■ Görev Tanımı A ■
TIR savcılarının açığa alınmasına dair YARSAV ve Yargıçlar Sendikası açıklamasını konu alan haber metnini baştan sona birebir yeniden ver.

■ Verilen Metin ■

Gündem

'17-25 Aralık, AKP-Cemaat savaşının son düellosuydu, 'ben değil silah öldürdü' demek hükümeti kurtaramaz'

YARSAV ve Yargıçlar Sendikası'ndan TIR savcıları açıklaması

20 Ocak 2015 17:40

YARSAV ve Yargıçlar Sendikası’nın MİT TIR’larını durduran 5 savcının açığa alınmasıyla ilgili olarak yaptığı ortak açıklamada “Uzun bir süre yargı-polis ve siyasi iktidar eliyle toplum mühendisliği projesi çerçevesinde, Ergenekon, Balyoz, KCK davalarıyla toplumdaki tüm muhalif kesimleri sindiren ve bunları yaparken de sözde demokratikleşiyor algısı veren AKP-Cemaat ittifakı, iktidar ortaklarının çıkar mücadelesinin doruğa çıkmasıyla devlet içi bir iktidar savaşına doğru evrildi ve bu savaşın en kritik aşamasında son düello olarak 17-25 Aralık soruşturmaları patlak verdi” denildi.

■ Görev Tanımı B ■
Girdilerde "Given: Click the scene" ifadesini içeren satırdan başlayıp "Action: pos(1012,329)" ifadesini içeren satıra kadar uzanan satırları, iki uç satır da dahil olmak üzere, hiçbir değişiklik yapmadan aynen aktar.

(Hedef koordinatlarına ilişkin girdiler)
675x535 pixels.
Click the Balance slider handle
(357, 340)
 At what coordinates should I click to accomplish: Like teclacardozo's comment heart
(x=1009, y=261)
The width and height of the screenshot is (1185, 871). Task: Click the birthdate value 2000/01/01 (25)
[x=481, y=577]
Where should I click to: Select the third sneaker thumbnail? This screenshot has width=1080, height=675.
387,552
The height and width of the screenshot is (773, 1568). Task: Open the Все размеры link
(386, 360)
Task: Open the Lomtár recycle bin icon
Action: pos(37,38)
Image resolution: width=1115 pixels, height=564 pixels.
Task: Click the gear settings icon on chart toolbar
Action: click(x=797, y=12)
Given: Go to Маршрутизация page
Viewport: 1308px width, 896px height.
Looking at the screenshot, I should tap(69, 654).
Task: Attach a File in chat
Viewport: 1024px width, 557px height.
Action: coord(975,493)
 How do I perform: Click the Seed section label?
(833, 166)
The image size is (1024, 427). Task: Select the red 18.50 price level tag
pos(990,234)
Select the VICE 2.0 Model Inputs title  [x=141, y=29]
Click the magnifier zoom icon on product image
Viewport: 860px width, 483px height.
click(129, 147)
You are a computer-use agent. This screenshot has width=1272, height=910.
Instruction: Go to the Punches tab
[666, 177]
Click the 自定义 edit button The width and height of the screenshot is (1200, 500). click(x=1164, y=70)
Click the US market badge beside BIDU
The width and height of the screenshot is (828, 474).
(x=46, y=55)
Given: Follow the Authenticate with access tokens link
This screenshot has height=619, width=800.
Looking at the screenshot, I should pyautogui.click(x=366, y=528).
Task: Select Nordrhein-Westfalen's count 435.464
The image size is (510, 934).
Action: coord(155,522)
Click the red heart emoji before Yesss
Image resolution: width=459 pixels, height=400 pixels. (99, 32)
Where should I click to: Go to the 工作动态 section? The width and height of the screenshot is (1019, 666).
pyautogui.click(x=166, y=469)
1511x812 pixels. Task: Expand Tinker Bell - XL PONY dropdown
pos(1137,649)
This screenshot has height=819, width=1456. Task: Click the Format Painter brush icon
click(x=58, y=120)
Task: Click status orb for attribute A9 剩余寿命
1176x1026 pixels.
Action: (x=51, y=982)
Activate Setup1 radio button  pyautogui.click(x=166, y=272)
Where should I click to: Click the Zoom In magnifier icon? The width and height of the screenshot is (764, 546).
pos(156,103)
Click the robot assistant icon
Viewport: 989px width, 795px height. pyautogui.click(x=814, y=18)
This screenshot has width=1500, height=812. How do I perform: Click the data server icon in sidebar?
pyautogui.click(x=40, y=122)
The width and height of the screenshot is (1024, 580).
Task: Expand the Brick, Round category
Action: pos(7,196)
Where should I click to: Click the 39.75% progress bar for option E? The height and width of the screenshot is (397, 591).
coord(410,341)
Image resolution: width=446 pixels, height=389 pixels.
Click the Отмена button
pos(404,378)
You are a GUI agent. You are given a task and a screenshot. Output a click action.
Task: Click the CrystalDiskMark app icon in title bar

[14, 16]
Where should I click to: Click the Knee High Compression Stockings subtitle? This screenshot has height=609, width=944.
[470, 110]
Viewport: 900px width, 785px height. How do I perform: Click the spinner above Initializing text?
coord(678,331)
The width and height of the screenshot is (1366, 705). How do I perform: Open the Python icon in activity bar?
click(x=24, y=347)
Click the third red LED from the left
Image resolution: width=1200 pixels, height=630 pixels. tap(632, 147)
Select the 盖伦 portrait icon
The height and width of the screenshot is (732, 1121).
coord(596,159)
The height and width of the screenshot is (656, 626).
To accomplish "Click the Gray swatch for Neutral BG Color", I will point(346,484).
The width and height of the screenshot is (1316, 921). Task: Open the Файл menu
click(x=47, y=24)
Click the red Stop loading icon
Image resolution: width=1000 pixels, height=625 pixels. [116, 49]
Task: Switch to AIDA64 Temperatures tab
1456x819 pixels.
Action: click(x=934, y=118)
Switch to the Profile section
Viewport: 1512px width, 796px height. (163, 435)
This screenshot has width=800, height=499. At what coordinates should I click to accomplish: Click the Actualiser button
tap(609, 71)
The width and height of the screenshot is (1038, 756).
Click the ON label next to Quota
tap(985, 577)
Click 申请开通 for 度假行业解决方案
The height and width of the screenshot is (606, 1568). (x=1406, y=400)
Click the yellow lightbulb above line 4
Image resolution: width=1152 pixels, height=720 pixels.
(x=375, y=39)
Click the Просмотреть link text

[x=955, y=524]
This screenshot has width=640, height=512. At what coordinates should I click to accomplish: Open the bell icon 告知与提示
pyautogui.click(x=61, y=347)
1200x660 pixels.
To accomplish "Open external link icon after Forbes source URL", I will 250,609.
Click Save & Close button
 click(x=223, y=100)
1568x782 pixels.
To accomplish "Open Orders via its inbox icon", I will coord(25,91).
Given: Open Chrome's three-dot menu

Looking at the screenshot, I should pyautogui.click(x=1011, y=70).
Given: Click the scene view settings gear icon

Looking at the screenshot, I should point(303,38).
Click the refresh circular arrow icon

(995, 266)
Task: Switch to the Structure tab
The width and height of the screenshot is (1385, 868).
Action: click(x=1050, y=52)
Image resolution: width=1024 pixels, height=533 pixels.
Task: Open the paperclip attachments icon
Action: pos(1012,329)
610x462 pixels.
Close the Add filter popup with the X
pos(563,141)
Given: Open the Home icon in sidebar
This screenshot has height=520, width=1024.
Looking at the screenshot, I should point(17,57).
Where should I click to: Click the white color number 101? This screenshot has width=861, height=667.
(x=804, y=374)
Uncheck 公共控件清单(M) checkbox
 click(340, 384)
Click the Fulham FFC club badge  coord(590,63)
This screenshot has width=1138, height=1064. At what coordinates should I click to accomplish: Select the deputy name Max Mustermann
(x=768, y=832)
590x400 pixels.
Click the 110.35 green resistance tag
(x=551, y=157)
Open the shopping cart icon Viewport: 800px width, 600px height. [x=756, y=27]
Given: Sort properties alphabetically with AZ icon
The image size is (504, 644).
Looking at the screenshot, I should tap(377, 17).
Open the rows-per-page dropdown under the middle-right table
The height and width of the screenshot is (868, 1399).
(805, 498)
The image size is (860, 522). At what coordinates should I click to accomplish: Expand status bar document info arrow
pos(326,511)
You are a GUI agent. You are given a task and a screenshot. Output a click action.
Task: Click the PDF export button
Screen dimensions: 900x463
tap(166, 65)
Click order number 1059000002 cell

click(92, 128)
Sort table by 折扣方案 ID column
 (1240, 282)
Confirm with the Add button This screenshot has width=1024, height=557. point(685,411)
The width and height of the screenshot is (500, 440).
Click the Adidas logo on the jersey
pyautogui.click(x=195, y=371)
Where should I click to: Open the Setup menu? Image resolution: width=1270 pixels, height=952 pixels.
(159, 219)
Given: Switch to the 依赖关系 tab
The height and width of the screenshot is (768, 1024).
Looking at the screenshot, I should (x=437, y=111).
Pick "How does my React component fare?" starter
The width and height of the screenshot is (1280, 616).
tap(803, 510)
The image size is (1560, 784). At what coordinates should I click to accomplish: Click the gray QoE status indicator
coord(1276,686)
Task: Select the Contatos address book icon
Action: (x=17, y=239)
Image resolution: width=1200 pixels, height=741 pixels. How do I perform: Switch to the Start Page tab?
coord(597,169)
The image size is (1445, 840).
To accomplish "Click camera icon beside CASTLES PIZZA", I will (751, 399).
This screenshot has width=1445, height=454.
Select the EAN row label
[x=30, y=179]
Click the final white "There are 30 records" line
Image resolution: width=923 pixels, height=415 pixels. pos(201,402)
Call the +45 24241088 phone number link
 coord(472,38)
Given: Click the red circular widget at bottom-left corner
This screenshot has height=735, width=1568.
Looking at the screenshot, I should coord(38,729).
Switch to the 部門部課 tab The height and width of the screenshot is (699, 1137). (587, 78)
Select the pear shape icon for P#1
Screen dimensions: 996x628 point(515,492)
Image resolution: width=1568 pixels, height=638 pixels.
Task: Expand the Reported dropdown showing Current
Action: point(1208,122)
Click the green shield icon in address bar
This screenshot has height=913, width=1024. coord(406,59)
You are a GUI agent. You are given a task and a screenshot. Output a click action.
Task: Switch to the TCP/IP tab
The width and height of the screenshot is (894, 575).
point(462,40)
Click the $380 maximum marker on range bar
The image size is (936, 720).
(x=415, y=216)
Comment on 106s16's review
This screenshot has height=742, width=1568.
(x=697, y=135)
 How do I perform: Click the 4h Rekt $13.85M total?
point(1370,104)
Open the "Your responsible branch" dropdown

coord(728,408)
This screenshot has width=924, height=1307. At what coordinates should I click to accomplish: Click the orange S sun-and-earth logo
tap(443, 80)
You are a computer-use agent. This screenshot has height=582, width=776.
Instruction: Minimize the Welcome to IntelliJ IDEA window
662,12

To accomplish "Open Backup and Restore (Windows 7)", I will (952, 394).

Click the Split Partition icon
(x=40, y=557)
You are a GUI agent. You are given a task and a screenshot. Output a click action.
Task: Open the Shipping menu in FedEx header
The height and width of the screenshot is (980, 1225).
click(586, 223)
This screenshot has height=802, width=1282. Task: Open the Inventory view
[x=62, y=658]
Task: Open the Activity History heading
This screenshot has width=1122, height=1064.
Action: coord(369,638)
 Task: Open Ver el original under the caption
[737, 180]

■ Beklenen Yanıt A ■
Gündem

'17-25 Aralık, AKP-Cemaat savaşının son düellosuydu, 'ben değil silah öldürdü' demek hükümeti kurtaramaz'

YARSAV ve Yargıçlar Sendikası'ndan TIR savcıları açıklaması

20 Ocak 2015 17:40

YARSAV ve Yargıçlar Sendikası’nın MİT TIR’larını durduran 5 savcının açığa alınmasıyla ilgili olarak yaptığı ortak açıklamada “Uzun bir süre yargı-polis ve siyasi iktidar eliyle toplum mühendisliği projesi çerçevesinde, Ergenekon, Balyoz, KCK davalarıyla toplumdaki tüm muhalif kesimleri sindiren ve bunları yaparken de sözde demokratikleşiyor algısı veren AKP-Cemaat ittifakı, iktidar ortaklarının çıkar mücadelesinin doruğa çıkmasıyla devlet içi bir iktidar savaşına doğru evrildi ve bu savaşın en kritik aşamasında son düello olarak 17-25 Aralık soruşturmaları patlak verdi” denildi.

■ Beklenen Yanıt B ■
Given: Click the scene view settings gear icon

Looking at the screenshot, I should point(303,38).
Click the refresh circular arrow icon

(995, 266)
Task: Switch to the Structure tab
The width and height of the screenshot is (1385, 868).
Action: click(x=1050, y=52)
Image resolution: width=1024 pixels, height=533 pixels.
Task: Open the paperclip attachments icon
Action: pos(1012,329)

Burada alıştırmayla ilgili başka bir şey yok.